Programming Collective Intelligence is a wonderful book but, being a first edition, means it has quite a few errors which will throw off a Python newbie very easily.
If only to keep me sane; this page at OReilly’s Website is invaluable while working through this book. Specially, the unconfirmed page which seems lots more up to date.
I’ll be submitting errors as I go if they are not there already. So far, I’ve run into two issues not there and submitted. I hope they update frequently.
Hoping to find an error in my script, I going over my steps for chapter four of the book Programming Collective Intelligence. So far, my code looks good as far as I can tell (I’m no expert).
Also, I tested all dependencies for this chapter, mainly the installation of BeautifulSoup, an updates version of SQLite and pysqlite.
BeautifulSoup’s and SQLite’s installations completed successfully (again). PySQLite also installed fine, however, testing installation with an included script fails on my computer. I did not run this test the first time, need to be more thorough. It seems there is a defect in test script for Mac.
If you’re running pySqlite-2.4.2 on a Mac, you can find more information here. This is not the cause of my previous errors, however, since my script cannot open the files to index them.
Post of confusion. My python script does not read the files ‘into’ SQLite database.
I had to install SQLite3 (Mac came with a 2.x version) in order to install pysqlite-2.4.2. Maybe pysqlite is using older SQLite version on computer… I am following the book to the tee. Not trying any fancy Coldfusion nor SQL.
Everything seems to be installed properly. When ‘searchengine.py’ runs from terminal; it reports that it could open any of the files in my directory. I tried feeding it all sorts of files to no avail. Very frustrating…
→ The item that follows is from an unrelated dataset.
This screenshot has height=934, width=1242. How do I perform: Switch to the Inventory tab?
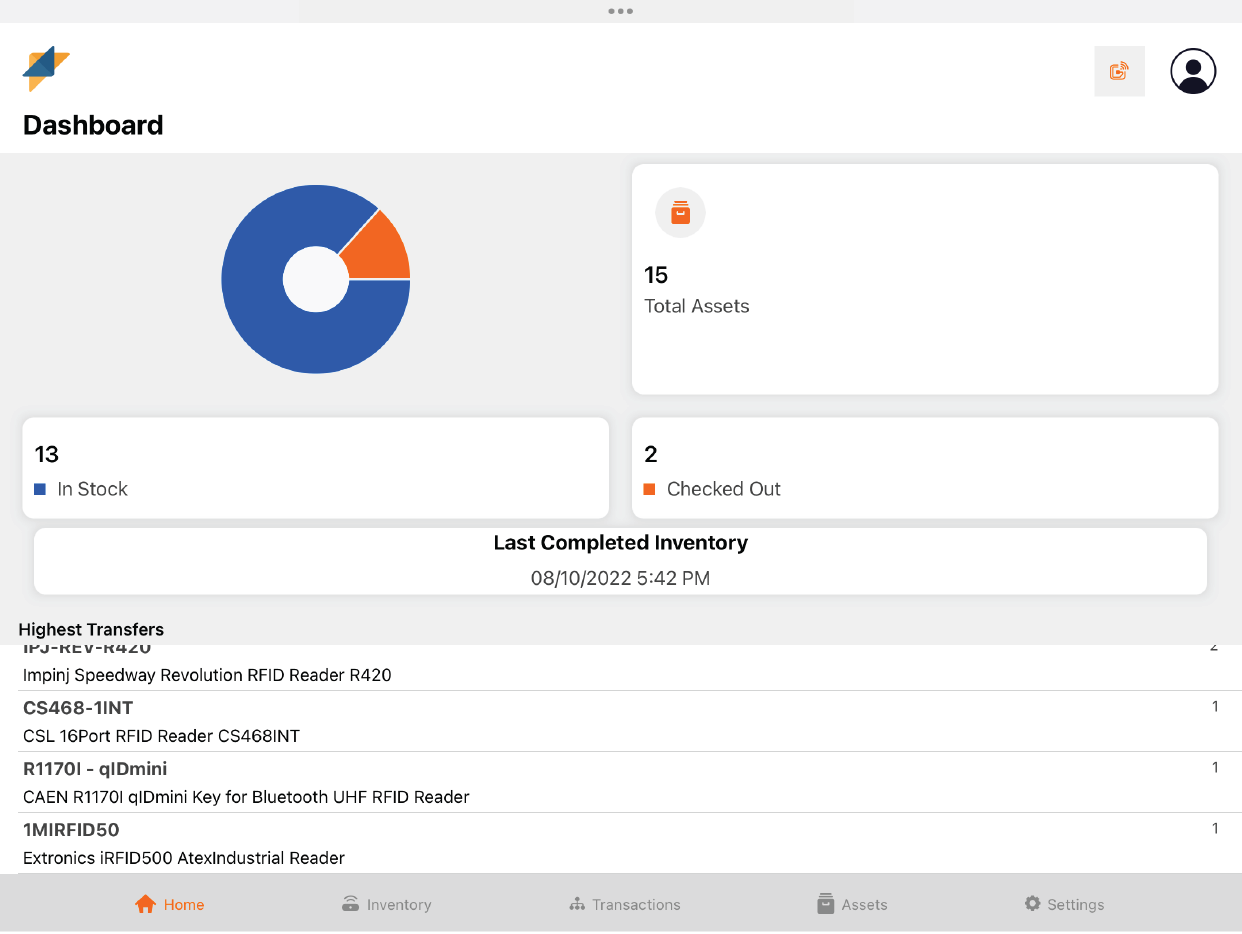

On the other hand, I am having a blast playing with SQLite. By the way, SQLite is the coolest thing I’ve fiddled with today. This is very powerful and convenient.
FYI – SQLite is a ‘db in a file’. It’s very convenient for development and there is much fanfare from people using it on production systems as well. Seems to come embeded in everything from Mail.app (yes it is!) to cel phones and all sorts of electronice devices.
For lots of cool information on this, you can go to Leo Laporte’s FLOSS Weekly (lately it is 😉 episode 26 podcast. Also, (this is where I fist saw SQLite) Google video has this great overview of SQLite, thou a little dated.
Lastly – Searching on Google Video for ‘genre:educational _stuff_‘ usually returns the most informative videos on topics of interest.
Next on PCI TODO: index my movie files using Python!
After retrieving all the movie files form Wikipedia, some cleanup was in order. I decided to remove, based on size, the files which did not point to actual movie in question. Simple file check cut down file size considerably, to a little more than 430 movie files. While this does not make for an amazing data representation of the movies in the database; it will be more than enough data for the sake of the exercises. Conveniently, this operations leaves us with only 21 mbs of textual data to work with, a third of original set retrieved.
I’ve just completed the first step towards building the movie pages search engine. Having spent the better part of an hour scraping Wikipedia; I’ve been able to save to my laptop more than 67 MBs of movie pages.
DISCLAIMER – I am positive Wikipedia‘s servers do not break a sweat fulfilling requests like these, please bear in mind that abusing someone else’s servers is in bad taste.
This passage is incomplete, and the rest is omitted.